> EXERCISE DESCRIPTION: In how many lines of the records does the word "will" appear? Reply with the number and nothing else.

> DATA TO USE:
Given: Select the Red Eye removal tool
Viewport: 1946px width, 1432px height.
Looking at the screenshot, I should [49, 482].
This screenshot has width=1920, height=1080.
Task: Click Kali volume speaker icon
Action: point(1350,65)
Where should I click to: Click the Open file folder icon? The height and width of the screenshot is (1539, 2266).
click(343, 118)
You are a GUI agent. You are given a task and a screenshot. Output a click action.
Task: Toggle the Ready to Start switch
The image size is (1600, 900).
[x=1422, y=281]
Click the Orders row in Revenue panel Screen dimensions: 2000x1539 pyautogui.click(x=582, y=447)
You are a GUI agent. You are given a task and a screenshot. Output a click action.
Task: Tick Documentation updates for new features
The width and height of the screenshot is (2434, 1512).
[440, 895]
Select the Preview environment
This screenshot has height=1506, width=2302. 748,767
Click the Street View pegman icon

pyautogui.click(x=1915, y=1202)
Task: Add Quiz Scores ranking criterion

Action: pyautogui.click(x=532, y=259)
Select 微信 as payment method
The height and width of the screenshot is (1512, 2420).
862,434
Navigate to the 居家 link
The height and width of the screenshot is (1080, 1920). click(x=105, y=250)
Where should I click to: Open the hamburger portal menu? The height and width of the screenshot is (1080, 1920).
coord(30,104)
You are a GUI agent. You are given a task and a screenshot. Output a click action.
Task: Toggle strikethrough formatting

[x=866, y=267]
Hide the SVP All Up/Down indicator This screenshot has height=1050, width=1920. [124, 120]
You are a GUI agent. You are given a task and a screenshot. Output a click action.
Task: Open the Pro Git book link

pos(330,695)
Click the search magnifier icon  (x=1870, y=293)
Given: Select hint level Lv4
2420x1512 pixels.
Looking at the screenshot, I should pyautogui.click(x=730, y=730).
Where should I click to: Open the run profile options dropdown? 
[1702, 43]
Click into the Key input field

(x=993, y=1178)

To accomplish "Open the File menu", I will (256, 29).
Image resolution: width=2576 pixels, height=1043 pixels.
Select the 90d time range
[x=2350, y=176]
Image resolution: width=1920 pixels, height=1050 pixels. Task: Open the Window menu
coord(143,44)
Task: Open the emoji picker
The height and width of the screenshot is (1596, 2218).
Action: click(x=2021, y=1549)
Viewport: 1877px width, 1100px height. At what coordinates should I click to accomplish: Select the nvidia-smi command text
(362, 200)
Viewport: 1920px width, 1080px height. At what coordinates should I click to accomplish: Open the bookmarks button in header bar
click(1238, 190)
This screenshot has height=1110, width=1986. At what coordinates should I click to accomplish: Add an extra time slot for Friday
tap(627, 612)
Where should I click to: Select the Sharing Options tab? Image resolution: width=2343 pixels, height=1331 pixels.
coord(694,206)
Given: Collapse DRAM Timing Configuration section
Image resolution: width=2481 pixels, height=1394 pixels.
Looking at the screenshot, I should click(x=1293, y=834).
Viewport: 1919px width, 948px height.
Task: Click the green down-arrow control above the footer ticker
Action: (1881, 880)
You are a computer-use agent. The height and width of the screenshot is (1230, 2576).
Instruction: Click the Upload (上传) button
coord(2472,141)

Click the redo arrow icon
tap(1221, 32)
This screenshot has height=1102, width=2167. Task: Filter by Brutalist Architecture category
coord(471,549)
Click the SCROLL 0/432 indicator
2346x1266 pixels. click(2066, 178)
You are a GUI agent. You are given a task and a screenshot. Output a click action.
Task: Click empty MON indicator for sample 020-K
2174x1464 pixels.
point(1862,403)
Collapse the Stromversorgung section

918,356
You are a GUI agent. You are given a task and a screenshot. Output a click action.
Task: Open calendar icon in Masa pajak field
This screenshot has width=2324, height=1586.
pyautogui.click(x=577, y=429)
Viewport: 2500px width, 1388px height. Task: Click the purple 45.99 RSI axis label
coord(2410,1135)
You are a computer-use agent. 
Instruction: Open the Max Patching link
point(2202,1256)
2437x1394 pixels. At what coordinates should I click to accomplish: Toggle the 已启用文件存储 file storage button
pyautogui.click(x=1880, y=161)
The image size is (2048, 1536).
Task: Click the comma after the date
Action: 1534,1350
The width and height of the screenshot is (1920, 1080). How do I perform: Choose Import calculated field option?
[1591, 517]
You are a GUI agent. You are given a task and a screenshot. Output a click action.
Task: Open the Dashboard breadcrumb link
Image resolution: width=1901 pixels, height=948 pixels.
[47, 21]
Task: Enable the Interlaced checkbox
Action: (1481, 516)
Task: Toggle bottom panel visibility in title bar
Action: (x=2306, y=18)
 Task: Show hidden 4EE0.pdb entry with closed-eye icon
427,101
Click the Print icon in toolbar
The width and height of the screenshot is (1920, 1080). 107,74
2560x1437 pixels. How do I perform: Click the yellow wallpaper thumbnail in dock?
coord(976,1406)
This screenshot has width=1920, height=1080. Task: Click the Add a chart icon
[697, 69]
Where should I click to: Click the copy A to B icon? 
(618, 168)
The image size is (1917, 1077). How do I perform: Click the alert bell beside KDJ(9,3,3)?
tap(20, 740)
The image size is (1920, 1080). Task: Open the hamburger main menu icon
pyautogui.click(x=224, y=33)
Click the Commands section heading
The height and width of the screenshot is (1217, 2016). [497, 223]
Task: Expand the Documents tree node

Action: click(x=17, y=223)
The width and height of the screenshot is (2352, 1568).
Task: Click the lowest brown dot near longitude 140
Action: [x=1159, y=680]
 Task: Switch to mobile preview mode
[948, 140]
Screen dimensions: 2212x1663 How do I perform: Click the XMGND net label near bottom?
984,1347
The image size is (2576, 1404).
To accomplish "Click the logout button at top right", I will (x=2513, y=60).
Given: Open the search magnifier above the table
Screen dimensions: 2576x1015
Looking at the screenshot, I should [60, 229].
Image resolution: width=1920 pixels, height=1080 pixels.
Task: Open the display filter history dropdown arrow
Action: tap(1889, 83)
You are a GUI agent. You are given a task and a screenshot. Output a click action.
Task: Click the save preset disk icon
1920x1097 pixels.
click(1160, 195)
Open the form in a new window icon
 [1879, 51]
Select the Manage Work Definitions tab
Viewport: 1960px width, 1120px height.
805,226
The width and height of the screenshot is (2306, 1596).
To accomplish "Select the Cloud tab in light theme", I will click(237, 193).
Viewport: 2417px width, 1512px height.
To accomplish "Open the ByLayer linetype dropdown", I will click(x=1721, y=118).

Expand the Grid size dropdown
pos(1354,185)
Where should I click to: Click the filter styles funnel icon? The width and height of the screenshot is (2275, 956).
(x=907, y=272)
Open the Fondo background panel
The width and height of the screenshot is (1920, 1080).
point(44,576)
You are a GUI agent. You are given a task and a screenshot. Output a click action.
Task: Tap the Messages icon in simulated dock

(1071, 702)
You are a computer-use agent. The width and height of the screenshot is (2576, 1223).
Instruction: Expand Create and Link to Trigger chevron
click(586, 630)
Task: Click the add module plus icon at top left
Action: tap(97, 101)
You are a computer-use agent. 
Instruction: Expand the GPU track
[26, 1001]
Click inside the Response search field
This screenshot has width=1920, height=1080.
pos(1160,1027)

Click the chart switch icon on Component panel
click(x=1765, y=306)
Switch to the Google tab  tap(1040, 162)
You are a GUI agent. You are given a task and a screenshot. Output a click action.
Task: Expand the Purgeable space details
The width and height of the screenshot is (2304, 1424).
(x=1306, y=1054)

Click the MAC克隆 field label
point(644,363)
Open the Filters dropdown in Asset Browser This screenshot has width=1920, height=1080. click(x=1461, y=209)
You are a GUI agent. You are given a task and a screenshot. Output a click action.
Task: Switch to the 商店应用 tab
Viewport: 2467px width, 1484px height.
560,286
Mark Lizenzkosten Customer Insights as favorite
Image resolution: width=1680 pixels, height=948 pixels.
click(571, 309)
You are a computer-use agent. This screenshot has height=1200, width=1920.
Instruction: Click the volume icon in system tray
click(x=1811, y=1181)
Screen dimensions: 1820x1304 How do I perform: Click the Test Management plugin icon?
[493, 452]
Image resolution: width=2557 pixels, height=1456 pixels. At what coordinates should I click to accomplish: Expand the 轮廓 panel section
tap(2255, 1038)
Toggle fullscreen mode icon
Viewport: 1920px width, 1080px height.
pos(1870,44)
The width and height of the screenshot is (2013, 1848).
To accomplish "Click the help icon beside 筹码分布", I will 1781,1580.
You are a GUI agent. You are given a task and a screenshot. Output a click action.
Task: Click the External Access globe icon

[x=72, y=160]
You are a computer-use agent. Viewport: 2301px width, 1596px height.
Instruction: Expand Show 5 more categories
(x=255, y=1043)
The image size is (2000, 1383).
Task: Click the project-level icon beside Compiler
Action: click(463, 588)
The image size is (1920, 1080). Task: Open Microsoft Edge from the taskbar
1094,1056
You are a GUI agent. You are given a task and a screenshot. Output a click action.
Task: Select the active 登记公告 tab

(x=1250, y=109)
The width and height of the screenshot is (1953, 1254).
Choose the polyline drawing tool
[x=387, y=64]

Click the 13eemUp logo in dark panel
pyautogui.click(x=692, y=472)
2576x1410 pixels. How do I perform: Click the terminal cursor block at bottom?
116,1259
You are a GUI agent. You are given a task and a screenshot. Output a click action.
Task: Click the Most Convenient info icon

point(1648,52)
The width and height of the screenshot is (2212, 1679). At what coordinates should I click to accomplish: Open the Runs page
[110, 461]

> WRITTEN RESPONSE: 5